La paura del pericolo è diecimila volte più spaventosa del pericolo vero e proprio, quando si presenta di fatto davanti ai nostri occhi; e l’ansia è una tortura molto più grave da sopportare che non la sventura stessa per la quale stiamo in ansia.
(Daniel Defoe)
Cos’è l’Ansia: una affannosa agitazione interiore provocata da desiderio o da incertezza e paure.
Quindi può essere un desiderio tormentoso oppure una preoccupazione persistente.
Crea affanno, infatti il primo sintomo è la mancanza di respiro, l’affanno, la cosiddetta”fame d’aria”.
La parola ansia, dal latino angere ossia “stringere”, comunica molto bene la sensazione di disagio vissuta da chi soffre di questi disturbi, ovvero la costrizione, il soffocamento, l’oppressione che creano uno stato caratterizzato da sentimenti di paura e di preoccupazione.
L’attacco di Panico non è necessariamente presente in tutti i pazienti che soffrono di ansia.
E’ lecito parlare di attacco di panico quando il soggetto prova un’improvvisa paura che raggiunge il picco in pochi minuti e dà l’impressione di morire o impazzire.
Detto ciò non ci sono rimedi validi per tutti. Non esiste una pillola che funziona con tutti.
Ma ci sono delle tecniche ampiamente sperimentate che aiutano a gestire ansia e panico:
– rilassamento e respirazione addominale
– Training Autogeno e rilassamento progressivo di Jacobson
– Midfulness (una sorta di rilassamento mentale)

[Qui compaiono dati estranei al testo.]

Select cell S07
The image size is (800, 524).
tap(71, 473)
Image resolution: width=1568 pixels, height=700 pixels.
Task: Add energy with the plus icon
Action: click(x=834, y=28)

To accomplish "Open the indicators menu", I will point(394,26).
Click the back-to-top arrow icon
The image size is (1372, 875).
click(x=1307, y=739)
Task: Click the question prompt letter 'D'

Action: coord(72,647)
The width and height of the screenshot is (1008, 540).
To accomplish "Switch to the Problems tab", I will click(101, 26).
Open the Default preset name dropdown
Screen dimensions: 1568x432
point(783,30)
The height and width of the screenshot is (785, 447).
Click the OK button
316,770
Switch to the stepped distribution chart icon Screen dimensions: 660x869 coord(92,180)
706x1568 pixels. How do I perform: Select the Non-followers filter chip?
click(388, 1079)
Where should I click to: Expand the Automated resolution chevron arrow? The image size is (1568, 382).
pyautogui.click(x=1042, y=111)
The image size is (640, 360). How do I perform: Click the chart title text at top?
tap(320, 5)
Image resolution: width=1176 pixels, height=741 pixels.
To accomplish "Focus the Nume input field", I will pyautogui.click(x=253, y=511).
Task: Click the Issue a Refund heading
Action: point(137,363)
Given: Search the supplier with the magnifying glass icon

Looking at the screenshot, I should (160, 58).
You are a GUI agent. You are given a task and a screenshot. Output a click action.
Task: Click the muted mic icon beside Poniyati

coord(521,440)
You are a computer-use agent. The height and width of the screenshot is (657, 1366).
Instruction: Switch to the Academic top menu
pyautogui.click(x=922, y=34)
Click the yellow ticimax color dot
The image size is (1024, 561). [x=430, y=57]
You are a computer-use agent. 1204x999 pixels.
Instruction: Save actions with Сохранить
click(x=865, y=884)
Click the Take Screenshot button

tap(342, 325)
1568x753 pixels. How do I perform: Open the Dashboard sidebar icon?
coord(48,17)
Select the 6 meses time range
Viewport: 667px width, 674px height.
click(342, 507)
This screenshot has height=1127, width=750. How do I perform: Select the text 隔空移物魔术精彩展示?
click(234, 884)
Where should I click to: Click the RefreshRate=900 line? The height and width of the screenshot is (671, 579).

Ma tutto è inutile se non avviene a livello consapevole una ristrutturazione cognitiva: aumentare la consapevolezza nell’individuo dei suoi schemi e delle sue risposte disfunzionali e migliorare la gestione dell’ansia (questo avviene solo con la psico-terapia).
Ti sembreà strano ma in alcuni casi è un bene che esista l’ansia!
Si si , lo so che ti sembrerà assurdo, ma pensa: se non ci fosse l’ansia che ti spinge a muoverti, ad intervenire, che ti avverte che c’è qualcosa che non va nella tua vita, quanti di noi sarebbero lì a crogiolarsi nei propri pensieri? nelle proprie situazioni? Ed il tempo, le relazioni andrebbero avanti all’infinito!
E’ un sistema di allarme molto sensibile. Bisogna capire perchè è “scattato” e utilizzare questa utile risorsa come una buona amica che ti dice che le cose non vanno, che è ora di darsi una mossa e rimboccarsi le maniche.
Infine, di solito i disturbi d’ansia sono tra i più facili da trattare con un tempo di cura che si aggira tra i 4/6 mesi e 1 anno. Quindi, non perdere tempo! Perchè col passare dei giorni io sintomi e le condizioni non risolvono da sole ma tendono a cronicizzarsi, e sopratutto, incominci a pensare di non poterne più uscire.